═════ Records supplied ═════

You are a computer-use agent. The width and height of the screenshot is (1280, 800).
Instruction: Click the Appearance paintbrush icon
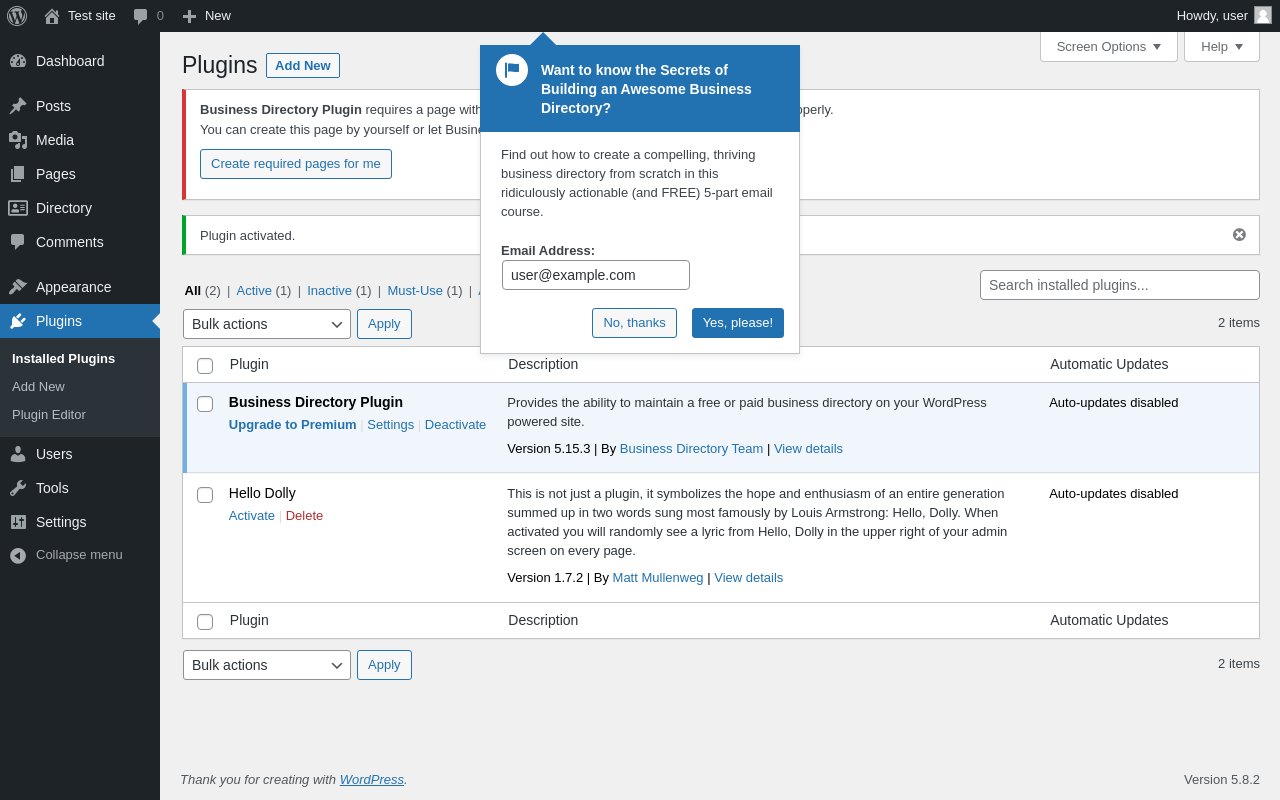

═════
═════ Records supplied ═════

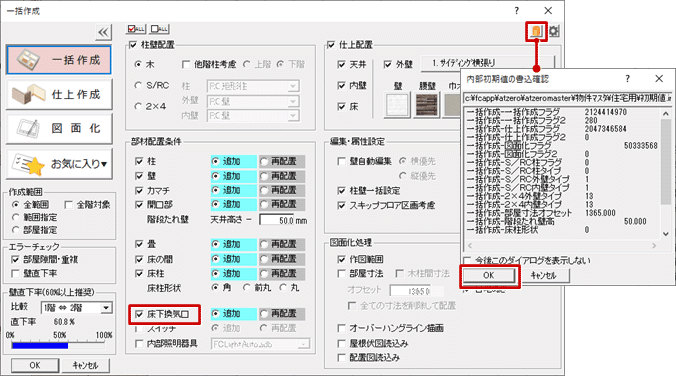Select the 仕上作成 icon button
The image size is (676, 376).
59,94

═════

# [What the task asks]
In the material above, transcribe exactly the lines beginning at the one with "You are a computer-use" and ending at the one with "Instruction: Click the", both included.

# [Task answer]
You are a computer-use agent. The width and height of the screenshot is (1280, 800).
Instruction: Click the Appearance paintbrush icon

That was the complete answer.